– Нужон ему твой чертёжик! Айда, ущицы сварю, постельку согрею, – подталкивала его Домна.
– Пойду к воеводе, – решил вдруг и, не обращая внимания на знахарку, зашагал в гору, к воеводской палате. Домна поодаль шла за ним. Дождь стих совсем, над горой прояснилось небо. Из-под горы изогнулась радуга, и редкие стали попадать навстречу прохожие. Из кружала, едва не столкнувшись с Ремезом, Гаврила вывел Ефимью. Чуть погодя, с песнями, вышли московские мастера, на плечах у двоих обвисал Турчин. Домна видела всё, смолчала. Ремез не замечал никого, словно шёл по другой дороге.
«И ладно, что так! И ладно!» – радовалась знахарка, держась в отдалении, но не теряя из вида.
К воеводе изографа не пустили. Тесня плечом, краснорожий рейтар пролаял:
– Не велено! Прочь! Воевод слюжит!
Крыльцо высокое, чуть не столкнул с крыльца, Ремез обидчиво вспомнил: «Крылечко-то тятя мой строил! Меня с тятиного крылечка?» – дёрнул рейтара за парик, посторонился, дав стражу дорогу, и тот нырнул, не коснувшись ступеней, головою. Парик остался в руках.
– Сторонись! – велел Ремез дверному, но тот заслонил собой створ, засвистел. Из караульни, позванные свистком, бежали сытые чужеземные охранники.
Как ни бился Ремез, скрутили, прислонив связанного к стенке. Первый рейтар, опозоренный изографом, поднялся, напялил парик и стал бить его, довольно присчитывая:
– Айн! – отклонился. – Цвайн! – отклонился снова. Как жаль, что руки связаны! Ремез достал бы эти глаза и погасил в них змеиный блеск, вмял бы кулак в необъятное чрево чужеземного воителя, разъевшегося на сибирских харчах. Изограф всё в своей жизни делал руками, ноги служили рукам и глазам, и о них помнил лишь когда обувался. Сейчас-то ноги были свободны! Что ж они бездействуют, а? За что мыл их и парил, когда суставы болели – мазями смазывал? За что обувал, берёг от ран и морозов? Эх, послужите мне, ноженьки! – И правой точно и страшно пнул в брюхо рейтара. Левой – другого чёрного и тоже брюхатого. Легли внизу без памяти, аккуратно легли. Но те, что Ремеза окружили, спутали ноги его цепями.

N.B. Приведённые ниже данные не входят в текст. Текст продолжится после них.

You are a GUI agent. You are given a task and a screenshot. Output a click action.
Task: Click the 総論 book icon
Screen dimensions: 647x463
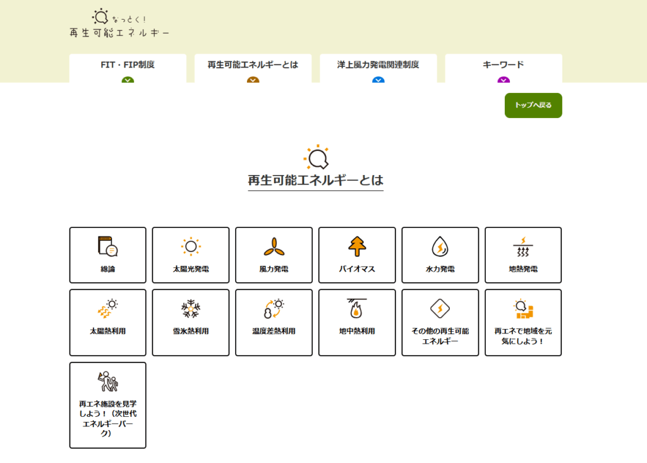107,246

Над горой, облитой солнцем, над храмом, играли голуби, пахло распаренной листвой берёз. Грязь и беззаконие на земле, в небе – сине и спокойно. Неужто один и тот же господь сотворил небо и землю? И этих мордатых палачей и белых птах – голубей?
Быть не может того! Но было.
И – били.
Кружились голуби. Крушили челюсти Ремезу саксонские кулаки.
– Ме-еняя? Ремеза? – сплёвывая кровь, ревел изограф.
А Домна вопила:
– Лю-юди! Православные! Сё-ёмушку убива-ают! – на весь верхний посад слышно. Но ближе всех оказались сыновья Ремеза. Сёмка и большак Леонтий.